RE: Metagaming & Powergaming - In-depth Explanation - Sombs - 07-13-2019

In the end it is up to you whether you can come up with a reasonable story. But to me it always seemed rather like tryharding. As mentioned in the OP, the issue with playerlisting is the fact that you don't know whether the ship is docked, in traffic area or somewhere offplane where you wouldn't find it anyway, and you don't know whether the ship is cloaked and you don't know whether the ship moved from A to B via gate, hole or jump drive. Of course there are some possibilities of eliminating certain options, but I simply wouldn't go down that rabbit hole.
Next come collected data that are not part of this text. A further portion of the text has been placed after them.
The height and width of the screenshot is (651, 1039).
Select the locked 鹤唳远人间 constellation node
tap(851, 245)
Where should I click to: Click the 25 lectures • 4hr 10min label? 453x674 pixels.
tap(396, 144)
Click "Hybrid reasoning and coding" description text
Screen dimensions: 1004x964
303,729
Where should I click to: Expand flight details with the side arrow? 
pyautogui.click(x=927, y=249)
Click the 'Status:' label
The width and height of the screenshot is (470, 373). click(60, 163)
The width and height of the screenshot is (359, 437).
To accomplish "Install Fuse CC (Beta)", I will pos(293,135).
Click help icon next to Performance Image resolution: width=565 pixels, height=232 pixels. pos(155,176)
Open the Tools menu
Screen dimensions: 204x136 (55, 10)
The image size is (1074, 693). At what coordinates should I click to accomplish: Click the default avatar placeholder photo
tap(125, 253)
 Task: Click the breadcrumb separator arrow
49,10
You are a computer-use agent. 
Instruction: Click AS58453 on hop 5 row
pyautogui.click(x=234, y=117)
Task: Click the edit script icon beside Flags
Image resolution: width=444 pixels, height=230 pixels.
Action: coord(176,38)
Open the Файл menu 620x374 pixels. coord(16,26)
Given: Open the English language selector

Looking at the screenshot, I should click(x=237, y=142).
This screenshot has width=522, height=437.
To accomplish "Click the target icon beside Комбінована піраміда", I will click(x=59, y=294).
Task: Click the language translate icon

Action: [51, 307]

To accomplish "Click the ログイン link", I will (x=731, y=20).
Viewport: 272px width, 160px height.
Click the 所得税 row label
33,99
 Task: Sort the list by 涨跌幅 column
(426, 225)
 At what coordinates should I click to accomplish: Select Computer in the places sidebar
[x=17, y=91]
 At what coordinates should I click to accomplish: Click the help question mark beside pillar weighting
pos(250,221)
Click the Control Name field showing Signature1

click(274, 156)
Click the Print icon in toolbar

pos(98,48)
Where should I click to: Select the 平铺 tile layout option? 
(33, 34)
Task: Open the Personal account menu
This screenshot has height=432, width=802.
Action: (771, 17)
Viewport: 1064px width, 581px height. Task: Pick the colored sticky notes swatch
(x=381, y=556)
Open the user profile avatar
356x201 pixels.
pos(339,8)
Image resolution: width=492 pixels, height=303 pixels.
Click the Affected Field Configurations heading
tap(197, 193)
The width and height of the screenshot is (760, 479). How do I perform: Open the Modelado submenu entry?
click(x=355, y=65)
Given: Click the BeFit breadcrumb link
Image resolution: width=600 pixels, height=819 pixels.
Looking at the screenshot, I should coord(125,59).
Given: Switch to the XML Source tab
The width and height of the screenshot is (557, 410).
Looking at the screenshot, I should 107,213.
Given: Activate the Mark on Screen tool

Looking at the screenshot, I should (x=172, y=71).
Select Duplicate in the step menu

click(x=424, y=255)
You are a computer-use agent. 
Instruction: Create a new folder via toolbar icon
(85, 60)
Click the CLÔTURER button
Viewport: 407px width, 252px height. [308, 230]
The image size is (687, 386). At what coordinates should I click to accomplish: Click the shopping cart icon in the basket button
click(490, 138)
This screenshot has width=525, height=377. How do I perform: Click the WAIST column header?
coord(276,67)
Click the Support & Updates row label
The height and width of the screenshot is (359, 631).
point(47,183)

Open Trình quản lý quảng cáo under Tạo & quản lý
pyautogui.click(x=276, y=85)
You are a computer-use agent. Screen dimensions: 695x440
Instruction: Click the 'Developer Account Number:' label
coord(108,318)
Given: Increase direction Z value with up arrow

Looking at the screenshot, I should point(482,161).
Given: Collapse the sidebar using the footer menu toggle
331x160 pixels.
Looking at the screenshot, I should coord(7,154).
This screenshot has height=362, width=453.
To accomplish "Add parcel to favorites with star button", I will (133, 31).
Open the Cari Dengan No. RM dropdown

I have witnessed these scenarios often enough, and the latest wasn't too long ago. It was the day when Gallia spontaneously visited Omicron Rho. They gave the Core a very short response time, only very few hours, and then Gallia's research fleet was in Rho. Of course some people read the comm from Gallia to Core and were curious. I was one of these people, so I logged my Whale and sat down at Freeport 8 in Sigma-15. I was assuming that Gallia would take the shortest route to move to Rho, which I assumed to be Picardy-Zurich-Cologne-Stuttgart-Berlin-Frankfurt-S15-Rho. It would have been the safest normal route, given Gallia is friends with Rheinland and actually sent stuff for the construction of gates to Rheinland, to Frankfurt. Then I realized that Gallia didn't contact Rheinland. So I expected them to actually jump to Rho, remembering Core gave Gallia jump drive coordinates during the Vaultcracking. So I remained at Freeport 8 and watched the playerlist, since nothing else was happening apart from Velvet Whales passing by. Turns out my second assumption was correct and they jumped. I remained at Freeport 8 still, because my Whale had no Rho visa. So I couldn't have randomly moved through Rho just to surprisingly see Gallia there.

So far so good. A BDM shared transport moved to S15 and found my Whale at the freeport. And it interrogated my Whale there, claiming there have been reports about ships having passed by not long ago. So I told them about the Velvet transports. The BDM however continued and repeatedly asked whether there had been any other ships passing by, which gave me the very distinct feeling that the player behind the ship was refering to the gallic ships in Rho, not knowing they jumped there instead of using the casual route. So while the player didn't specifically make it look like he was after the information about the gallic ships, it gave the very strong feeling that was the case. And I personally dislike that kind of situation, where someone falsely claims there have been rumors/reports abourt something the player behind these claims can't 100% be sure about. It would have looked way less cheesy if it would have been a random encounter that wasn't pushing for information about the gallic fleet. It wouldn't have looked that cheesy if those claims wouldn't have been made up, because they were simply wrong - or at least felt wrong, given the BDM player only hinted what he was about.

This is why I put emphasis on people not making up vague things like long range scans or reports from NPC stations or NPC patrols. The player simply does not know what happens when they are not present themselves. It makes it look metagamey. The idea of using the playerlist should be to find encounters and not to metagame.


RE: Metagaming & Powergaming - In-depth Explanation - Durandal - 07-13-2019

(07-12-2019, 06:51 PM)JonasHudson Wrote: Hasn't it been stated its OK to use the chat list as a long range scanner? If as a player untility you can use it to see who's online, and where, and generate an encounter, it actually makes more sense to be able to rp it was exactly that, a general detection without an exact location, within a general area, currently by system.

Back when I used to lead the HF, I roleplayed the existence of a watered down LH Spyglass network throughout Liberty which, I'd like to think, made sense due to the history between the two factions. The furthest I'd ever take it was "yeah, so apparently there are some big ships in this system" and that'd simply be our impetus to fly out there and have a look. I personally felt that it made things feel a bit less artificial.

From an OORP standpoint, Sombra is still saying its perfectly fine to use it that way, which it is, just not roleplay that your character knew anyone was there.